Everything from the line containing "Remove the yourdatabasename" through the last line of the material below is to be copied exactly, ends included.

[Data to use Boundary: Start]

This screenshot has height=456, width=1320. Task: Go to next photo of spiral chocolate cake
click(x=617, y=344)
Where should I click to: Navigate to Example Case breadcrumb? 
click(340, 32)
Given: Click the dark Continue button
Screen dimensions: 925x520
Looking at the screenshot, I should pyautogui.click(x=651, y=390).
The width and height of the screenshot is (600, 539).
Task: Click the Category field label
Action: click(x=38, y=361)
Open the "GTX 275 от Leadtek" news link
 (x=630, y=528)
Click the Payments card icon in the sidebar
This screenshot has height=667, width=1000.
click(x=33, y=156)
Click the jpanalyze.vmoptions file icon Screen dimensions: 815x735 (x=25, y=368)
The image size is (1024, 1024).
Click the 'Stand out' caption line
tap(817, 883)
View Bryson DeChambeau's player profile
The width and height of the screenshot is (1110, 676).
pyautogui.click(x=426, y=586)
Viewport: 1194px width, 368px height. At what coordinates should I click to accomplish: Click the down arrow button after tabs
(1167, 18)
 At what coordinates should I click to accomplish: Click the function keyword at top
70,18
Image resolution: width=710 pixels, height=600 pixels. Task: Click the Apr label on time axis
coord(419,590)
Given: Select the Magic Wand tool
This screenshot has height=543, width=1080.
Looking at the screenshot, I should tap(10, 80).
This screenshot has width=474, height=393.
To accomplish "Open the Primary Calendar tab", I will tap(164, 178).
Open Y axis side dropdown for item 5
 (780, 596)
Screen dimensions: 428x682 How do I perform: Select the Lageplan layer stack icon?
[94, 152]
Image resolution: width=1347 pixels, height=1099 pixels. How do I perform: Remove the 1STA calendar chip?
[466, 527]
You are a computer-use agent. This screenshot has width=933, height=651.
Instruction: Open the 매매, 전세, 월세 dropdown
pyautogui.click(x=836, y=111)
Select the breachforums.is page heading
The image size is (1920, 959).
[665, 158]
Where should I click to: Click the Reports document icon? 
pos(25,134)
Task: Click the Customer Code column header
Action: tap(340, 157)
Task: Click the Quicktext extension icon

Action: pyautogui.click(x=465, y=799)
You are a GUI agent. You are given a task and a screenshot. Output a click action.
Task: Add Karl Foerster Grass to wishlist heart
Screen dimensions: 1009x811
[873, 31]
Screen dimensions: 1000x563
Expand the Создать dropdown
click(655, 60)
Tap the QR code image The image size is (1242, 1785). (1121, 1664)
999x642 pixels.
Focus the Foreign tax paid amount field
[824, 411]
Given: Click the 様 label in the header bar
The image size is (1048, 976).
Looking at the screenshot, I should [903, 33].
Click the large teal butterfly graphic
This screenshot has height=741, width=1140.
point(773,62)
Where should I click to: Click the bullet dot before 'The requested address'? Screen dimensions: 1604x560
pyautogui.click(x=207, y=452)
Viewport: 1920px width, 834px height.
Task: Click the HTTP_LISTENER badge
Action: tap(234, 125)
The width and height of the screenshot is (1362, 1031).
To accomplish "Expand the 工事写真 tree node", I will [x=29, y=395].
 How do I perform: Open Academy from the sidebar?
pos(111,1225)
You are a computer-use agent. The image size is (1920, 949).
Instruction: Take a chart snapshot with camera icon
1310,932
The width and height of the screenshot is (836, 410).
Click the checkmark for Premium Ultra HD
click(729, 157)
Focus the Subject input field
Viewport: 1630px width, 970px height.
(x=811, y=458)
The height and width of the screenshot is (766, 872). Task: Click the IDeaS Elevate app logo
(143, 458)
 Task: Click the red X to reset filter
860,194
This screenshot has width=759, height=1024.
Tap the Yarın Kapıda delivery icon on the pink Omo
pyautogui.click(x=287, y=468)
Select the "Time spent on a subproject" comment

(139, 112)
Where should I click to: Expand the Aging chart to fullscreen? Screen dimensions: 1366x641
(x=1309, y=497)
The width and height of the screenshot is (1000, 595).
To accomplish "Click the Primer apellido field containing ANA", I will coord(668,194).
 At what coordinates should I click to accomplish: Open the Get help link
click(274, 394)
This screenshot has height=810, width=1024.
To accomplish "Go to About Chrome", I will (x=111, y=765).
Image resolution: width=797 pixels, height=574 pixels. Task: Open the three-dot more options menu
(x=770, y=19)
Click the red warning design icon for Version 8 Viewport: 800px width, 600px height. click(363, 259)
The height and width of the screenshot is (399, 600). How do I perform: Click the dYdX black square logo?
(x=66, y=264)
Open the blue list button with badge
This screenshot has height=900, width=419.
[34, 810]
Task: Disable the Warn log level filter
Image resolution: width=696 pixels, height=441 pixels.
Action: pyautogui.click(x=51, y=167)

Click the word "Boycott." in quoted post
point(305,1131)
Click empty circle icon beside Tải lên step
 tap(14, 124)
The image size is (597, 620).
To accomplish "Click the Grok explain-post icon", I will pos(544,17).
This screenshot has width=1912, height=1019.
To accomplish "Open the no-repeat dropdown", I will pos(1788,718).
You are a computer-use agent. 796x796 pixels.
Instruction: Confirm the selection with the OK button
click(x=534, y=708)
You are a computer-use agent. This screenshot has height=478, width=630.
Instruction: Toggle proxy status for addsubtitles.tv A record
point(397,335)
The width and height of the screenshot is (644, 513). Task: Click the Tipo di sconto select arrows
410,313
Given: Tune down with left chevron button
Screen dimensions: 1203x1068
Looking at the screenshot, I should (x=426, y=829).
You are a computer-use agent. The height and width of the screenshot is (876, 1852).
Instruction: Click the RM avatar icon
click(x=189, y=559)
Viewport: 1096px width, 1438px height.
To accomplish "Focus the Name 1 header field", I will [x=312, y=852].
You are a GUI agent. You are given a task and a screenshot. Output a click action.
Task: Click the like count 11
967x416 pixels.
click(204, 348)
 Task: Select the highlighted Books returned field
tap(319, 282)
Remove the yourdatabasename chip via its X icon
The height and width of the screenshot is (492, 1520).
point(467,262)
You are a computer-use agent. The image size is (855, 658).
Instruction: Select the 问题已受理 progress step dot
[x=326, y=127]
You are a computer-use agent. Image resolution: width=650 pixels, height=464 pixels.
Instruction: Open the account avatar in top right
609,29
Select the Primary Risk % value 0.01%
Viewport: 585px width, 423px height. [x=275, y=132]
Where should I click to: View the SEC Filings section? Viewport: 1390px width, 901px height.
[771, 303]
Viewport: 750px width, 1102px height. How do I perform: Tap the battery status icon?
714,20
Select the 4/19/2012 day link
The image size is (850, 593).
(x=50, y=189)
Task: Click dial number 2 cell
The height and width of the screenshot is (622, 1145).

[Data to use Boundary: End]

• _Exercise output_
Remove the yourdatabasename chip via its X icon
The height and width of the screenshot is (492, 1520).
point(467,262)
You are a computer-use agent. The image size is (855, 658).
Instruction: Select the 问题已受理 progress step dot
[x=326, y=127]
You are a computer-use agent. Image resolution: width=650 pixels, height=464 pixels.
Instruction: Open the account avatar in top right
609,29
Select the Primary Risk % value 0.01%
Viewport: 585px width, 423px height. [x=275, y=132]
Where should I click to: View the SEC Filings section? Viewport: 1390px width, 901px height.
[771, 303]
Viewport: 750px width, 1102px height. How do I perform: Tap the battery status icon?
714,20
Select the 4/19/2012 day link
The image size is (850, 593).
(x=50, y=189)
Task: Click dial number 2 cell
The height and width of the screenshot is (622, 1145).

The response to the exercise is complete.